[Information given — start]

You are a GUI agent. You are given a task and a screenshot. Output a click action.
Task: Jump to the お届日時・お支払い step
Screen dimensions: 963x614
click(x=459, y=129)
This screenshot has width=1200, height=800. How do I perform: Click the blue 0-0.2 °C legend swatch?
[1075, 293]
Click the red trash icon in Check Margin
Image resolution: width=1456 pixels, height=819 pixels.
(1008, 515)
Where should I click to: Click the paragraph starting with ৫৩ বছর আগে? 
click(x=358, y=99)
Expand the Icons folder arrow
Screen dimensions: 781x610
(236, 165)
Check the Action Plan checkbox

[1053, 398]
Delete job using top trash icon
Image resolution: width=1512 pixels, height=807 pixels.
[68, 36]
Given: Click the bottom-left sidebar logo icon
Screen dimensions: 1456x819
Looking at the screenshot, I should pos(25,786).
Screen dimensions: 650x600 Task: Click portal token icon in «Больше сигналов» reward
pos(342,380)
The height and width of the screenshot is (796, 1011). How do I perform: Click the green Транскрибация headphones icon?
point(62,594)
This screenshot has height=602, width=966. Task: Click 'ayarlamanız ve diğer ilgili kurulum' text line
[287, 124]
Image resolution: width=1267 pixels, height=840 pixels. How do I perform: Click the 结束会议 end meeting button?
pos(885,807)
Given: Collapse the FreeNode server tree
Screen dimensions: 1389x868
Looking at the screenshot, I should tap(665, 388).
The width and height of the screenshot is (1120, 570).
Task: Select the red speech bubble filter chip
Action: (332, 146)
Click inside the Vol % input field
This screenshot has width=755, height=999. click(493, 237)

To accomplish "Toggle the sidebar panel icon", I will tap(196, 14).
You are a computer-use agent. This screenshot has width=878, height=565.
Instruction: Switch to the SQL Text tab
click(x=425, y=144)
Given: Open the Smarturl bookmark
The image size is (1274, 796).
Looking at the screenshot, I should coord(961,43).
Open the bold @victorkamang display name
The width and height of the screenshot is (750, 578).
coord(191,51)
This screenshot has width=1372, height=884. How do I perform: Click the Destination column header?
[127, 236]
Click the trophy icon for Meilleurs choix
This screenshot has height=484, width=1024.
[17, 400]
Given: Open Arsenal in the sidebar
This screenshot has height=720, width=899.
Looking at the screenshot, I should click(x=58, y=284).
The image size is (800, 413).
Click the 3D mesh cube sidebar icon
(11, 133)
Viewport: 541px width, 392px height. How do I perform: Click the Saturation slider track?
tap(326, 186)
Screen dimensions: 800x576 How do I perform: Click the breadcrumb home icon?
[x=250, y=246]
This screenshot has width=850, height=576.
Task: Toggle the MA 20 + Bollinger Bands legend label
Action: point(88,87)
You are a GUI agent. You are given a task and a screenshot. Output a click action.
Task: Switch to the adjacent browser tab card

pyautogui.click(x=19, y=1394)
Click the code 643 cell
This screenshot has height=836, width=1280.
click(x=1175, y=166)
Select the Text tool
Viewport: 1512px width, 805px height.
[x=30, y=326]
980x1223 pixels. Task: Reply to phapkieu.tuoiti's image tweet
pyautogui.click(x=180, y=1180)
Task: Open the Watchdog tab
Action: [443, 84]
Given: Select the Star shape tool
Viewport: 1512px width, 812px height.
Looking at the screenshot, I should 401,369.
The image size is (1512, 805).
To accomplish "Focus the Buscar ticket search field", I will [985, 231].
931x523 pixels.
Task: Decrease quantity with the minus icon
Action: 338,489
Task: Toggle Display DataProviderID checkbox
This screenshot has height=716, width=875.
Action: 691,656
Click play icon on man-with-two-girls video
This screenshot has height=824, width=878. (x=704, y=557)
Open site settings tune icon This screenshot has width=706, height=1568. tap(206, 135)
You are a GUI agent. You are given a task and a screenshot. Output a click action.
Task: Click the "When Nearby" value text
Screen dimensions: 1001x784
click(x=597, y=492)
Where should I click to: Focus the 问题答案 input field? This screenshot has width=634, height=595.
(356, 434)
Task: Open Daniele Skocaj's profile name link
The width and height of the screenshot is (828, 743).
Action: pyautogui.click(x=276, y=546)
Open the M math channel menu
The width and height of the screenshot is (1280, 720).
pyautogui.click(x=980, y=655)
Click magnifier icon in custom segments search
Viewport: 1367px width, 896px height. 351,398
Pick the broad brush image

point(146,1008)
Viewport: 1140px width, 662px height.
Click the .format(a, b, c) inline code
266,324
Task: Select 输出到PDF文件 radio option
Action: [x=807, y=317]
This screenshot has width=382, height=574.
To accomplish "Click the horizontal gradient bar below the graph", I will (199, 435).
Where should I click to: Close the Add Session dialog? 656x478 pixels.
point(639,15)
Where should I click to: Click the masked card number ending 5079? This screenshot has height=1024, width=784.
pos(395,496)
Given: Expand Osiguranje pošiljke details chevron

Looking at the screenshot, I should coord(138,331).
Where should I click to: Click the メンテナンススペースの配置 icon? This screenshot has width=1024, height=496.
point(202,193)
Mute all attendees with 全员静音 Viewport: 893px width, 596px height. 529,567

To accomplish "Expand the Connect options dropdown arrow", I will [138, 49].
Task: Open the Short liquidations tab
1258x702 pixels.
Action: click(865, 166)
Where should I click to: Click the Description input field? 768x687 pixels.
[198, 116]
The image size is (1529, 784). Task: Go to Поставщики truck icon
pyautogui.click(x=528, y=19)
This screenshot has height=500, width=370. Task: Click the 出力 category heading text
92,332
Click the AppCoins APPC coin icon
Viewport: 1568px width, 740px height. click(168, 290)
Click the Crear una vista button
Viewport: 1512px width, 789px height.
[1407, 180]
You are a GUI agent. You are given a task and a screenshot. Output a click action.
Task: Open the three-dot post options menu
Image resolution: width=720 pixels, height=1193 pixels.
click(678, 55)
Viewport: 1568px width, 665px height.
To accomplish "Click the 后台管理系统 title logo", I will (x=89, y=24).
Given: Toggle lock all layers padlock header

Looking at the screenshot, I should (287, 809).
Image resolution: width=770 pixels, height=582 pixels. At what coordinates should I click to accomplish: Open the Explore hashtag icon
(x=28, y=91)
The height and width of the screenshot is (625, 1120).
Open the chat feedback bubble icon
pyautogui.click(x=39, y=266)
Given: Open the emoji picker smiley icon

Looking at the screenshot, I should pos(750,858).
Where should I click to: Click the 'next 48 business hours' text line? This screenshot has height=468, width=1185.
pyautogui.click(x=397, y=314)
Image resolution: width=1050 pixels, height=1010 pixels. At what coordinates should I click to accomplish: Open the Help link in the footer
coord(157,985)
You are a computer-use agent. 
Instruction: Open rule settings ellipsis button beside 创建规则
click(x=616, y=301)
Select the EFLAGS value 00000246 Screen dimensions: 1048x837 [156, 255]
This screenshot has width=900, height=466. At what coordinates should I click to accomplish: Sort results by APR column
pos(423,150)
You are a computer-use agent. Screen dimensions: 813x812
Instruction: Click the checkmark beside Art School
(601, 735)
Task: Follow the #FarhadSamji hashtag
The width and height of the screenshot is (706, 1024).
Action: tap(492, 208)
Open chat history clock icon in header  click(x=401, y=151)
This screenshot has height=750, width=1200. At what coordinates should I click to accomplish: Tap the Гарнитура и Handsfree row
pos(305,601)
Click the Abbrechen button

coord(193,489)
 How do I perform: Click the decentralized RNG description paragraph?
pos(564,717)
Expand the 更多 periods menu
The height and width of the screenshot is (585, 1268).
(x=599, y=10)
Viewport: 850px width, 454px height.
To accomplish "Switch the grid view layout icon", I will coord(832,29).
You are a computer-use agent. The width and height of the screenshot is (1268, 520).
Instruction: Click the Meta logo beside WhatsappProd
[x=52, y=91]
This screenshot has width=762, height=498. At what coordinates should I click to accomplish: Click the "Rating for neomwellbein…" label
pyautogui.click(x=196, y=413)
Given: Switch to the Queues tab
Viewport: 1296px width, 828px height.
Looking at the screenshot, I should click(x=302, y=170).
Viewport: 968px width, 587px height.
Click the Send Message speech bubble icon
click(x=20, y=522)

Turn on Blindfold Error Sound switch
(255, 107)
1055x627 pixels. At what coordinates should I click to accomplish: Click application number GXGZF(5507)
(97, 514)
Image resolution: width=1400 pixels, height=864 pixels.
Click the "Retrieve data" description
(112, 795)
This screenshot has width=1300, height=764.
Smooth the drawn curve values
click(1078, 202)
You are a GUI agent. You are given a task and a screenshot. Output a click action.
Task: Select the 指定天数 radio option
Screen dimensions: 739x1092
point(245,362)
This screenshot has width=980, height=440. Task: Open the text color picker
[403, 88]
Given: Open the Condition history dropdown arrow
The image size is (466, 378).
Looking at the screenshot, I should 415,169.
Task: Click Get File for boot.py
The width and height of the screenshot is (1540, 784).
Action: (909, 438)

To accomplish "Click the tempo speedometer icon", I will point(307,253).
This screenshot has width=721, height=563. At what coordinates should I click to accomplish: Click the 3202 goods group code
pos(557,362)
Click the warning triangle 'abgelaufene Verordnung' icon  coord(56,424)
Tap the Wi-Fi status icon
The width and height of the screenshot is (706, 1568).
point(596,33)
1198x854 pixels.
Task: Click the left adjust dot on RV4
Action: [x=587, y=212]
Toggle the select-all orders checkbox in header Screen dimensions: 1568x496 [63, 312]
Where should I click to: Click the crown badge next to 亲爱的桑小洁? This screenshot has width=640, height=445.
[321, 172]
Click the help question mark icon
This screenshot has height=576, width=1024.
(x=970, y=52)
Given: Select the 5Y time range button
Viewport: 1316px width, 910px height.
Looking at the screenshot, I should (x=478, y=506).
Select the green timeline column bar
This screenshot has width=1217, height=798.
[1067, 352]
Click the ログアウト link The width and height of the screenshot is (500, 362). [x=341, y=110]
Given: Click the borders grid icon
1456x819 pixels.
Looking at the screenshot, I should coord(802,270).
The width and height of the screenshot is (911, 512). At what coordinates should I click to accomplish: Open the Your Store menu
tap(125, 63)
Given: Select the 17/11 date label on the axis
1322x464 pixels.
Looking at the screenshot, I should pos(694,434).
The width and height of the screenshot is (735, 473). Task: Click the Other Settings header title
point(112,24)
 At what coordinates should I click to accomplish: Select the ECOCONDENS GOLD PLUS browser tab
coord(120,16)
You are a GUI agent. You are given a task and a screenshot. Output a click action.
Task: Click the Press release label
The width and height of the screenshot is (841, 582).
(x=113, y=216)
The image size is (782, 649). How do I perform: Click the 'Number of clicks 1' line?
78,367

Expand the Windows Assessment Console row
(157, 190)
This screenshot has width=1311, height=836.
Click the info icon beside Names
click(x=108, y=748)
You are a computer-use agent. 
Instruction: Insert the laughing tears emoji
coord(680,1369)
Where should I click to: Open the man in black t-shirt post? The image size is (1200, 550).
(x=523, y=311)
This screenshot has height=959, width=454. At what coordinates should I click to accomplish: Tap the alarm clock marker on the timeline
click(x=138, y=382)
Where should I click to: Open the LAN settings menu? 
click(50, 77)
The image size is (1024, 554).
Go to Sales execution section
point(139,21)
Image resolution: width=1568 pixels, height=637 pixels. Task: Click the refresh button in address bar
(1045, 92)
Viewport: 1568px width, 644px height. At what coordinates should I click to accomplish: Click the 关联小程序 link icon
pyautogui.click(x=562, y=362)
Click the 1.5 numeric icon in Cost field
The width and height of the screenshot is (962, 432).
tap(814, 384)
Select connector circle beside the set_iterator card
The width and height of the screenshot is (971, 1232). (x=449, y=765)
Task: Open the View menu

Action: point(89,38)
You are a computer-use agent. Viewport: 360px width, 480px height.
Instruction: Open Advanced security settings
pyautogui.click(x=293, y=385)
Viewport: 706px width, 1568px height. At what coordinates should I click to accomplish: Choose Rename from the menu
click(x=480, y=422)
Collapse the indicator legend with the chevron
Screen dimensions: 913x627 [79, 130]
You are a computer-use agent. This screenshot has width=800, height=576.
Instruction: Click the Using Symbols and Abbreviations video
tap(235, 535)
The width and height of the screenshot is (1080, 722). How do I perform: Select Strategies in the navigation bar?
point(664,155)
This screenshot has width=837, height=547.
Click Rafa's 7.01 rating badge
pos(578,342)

[Information given — finish]

> Work to complete
Working from the data above, extract solely the lines from the one containing "Task: Toggle Display DataProviderID checkbox" through the one containing "Task: Open the Short liquidations tab", exactly as they appear, both included.

> Exercise response
Task: Toggle Display DataProviderID checkbox
This screenshot has height=716, width=875.
Action: 691,656
Click play icon on man-with-two-girls video
This screenshot has height=824, width=878. (x=704, y=557)
Open site settings tune icon This screenshot has width=706, height=1568. tap(206, 135)
You are a GUI agent. You are given a task and a screenshot. Output a click action.
Task: Click the "When Nearby" value text
Screen dimensions: 1001x784
click(x=597, y=492)
Where should I click to: Focus the 问题答案 input field? This screenshot has width=634, height=595.
(356, 434)
Task: Open Daniele Skocaj's profile name link
The width and height of the screenshot is (828, 743).
Action: pyautogui.click(x=276, y=546)
Open the M math channel menu
The width and height of the screenshot is (1280, 720).
pyautogui.click(x=980, y=655)
Click magnifier icon in custom segments search
Viewport: 1367px width, 896px height. 351,398
Pick the broad brush image

point(146,1008)
Viewport: 1140px width, 662px height.
Click the .format(a, b, c) inline code
266,324
Task: Select 输出到PDF文件 radio option
Action: [x=807, y=317]
This screenshot has width=382, height=574.
To accomplish "Click the horizontal gradient bar below the graph", I will (199, 435).
Where should I click to: Close the Add Session dialog? 656x478 pixels.
point(639,15)
Where should I click to: Click the masked card number ending 5079? This screenshot has height=1024, width=784.
pos(395,496)
Given: Expand Osiguranje pošiljke details chevron

Looking at the screenshot, I should coord(138,331).
Where should I click to: Click the メンテナンススペースの配置 icon? This screenshot has width=1024, height=496.
point(202,193)
Mute all attendees with 全员静音 Viewport: 893px width, 596px height. 529,567

To accomplish "Expand the Connect options dropdown arrow", I will [138, 49].
Task: Open the Short liquidations tab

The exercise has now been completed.